In [110]:
from langchain.document_loaders import TextLoader

loader = TextLoader('resume_narrative.txt')
data=loader.load()
data[0].metadata

text = data[0].page_content


In [111]:
data[0].metadata

{'source': 'resume_narrative.txt'}

In [112]:
from langchain.text_splitter import RecursiveCharacterTextSplitter

r_splitter = RecursiveCharacterTextSplitter(
    separators = ['\n\n', '\n', ' '],
    chunk_size = 200,
    chunk_overlap = 50
)
chunks = r_splitter.split_text(text)

In [113]:
chunks

['Personal Information',
 'Santosh Kumar is a seasoned Software Engineer based in Bangalore, India, with a deep-seated passion for artificial intelligence and machine learning. With a robust portfolio that includes significant',
 'With a robust portfolio that includes significant contributions to various tech fields and a remarkable academic background, Santosh has established himself as a versatile and fast-learning',
 'himself as a versatile and fast-learning professional. His journey is marked by a persistent drive to bridge the gap between innovative research and practical applications, a goal he pursues through',
 'practical applications, a goal he pursues through a variety of collaborative projects and independent ventures.',
 'Santosh holds a Bachelor of Technology degree in Computer Science and Engineering from Dr. B. C. Roy Engineering College, where he graduated with a CGPA of 7.92. His academic journey was not only a',
 'CGPA of 7.92. His academic journey was not only a peri

In [114]:
from transformers import AutoTokenizer, AutoModel
import torch

# Load the model and tokenizer
tokenizer = AutoTokenizer.from_pretrained('sentence-transformers/all-MiniLM-L6-v2')
model = AutoModel.from_pretrained('sentence-transformers/all-MiniLM-L6-v2')

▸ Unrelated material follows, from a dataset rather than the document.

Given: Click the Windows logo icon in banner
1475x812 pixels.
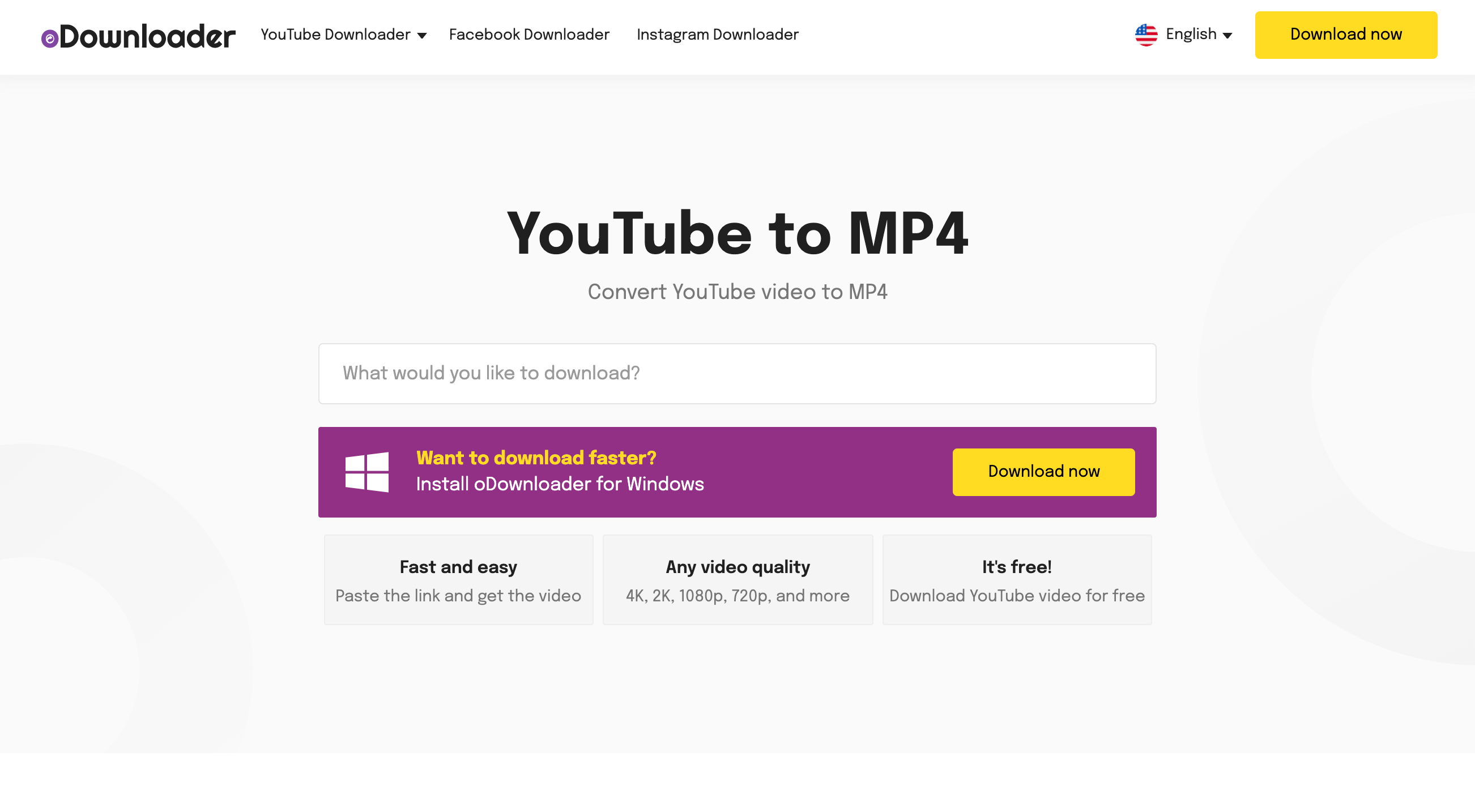Looking at the screenshot, I should pos(368,472).
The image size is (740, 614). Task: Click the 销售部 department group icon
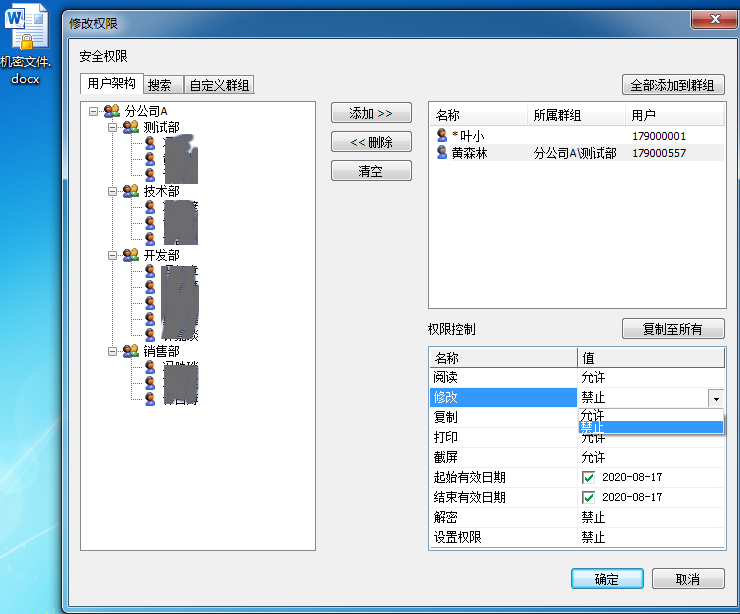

# Function to generate embeddings
def generate_embedding(text):
    inputs = tokenizer(text, return_tensors='pt', padding=True, truncation=True)
    outputs = model(**inputs)
    embeddings = outputs.last_hidden_state.mean(dim=1)
    return embeddings.detach().numpy()

# Generate embeddings for chunks
embeddings = [generate_embedding(chunk) for chunk in chunks]


In [115]:
len(embeddings)

48

In [116]:
len(chunks)

48

In [117]:
embeddings[47].shape

(1, 384)

In [125]:
from pymilvus import connections, CollectionSchema, FieldSchema, DataType, Collection, utility

# Connect to Milvus
# connections.connect(alias="default", host="127.0.0.1", port="19530")

# Define fields for your collection
fields = [
    FieldSchema(name="id", dtype=DataType.INT64, is_primary=True, auto_id=True),
    FieldSchema(name="embedding", dtype=DataType.FLOAT_VECTOR, dim=384),  # Replace with your actual embedding dimension
    FieldSchema(name="text_chunk", dtype=DataType.VARCHAR, max_length=500)  # Optionally store the text chunk
]

# Create the schema
schema = CollectionSchema(fields, "Schema for storing text embeddings")

# Check if collection exists and drop if it does
if utility.has_collection("resume_collection"):
    utility.drop_collection("resume_collection")

# Create the collection
collection = Collection(name="resume_collection", schema=schema)


In [126]:
# Flatten the embeddings to match the expected input format
flattened_embeddings = [embedding.flatten() for embedding in embeddings]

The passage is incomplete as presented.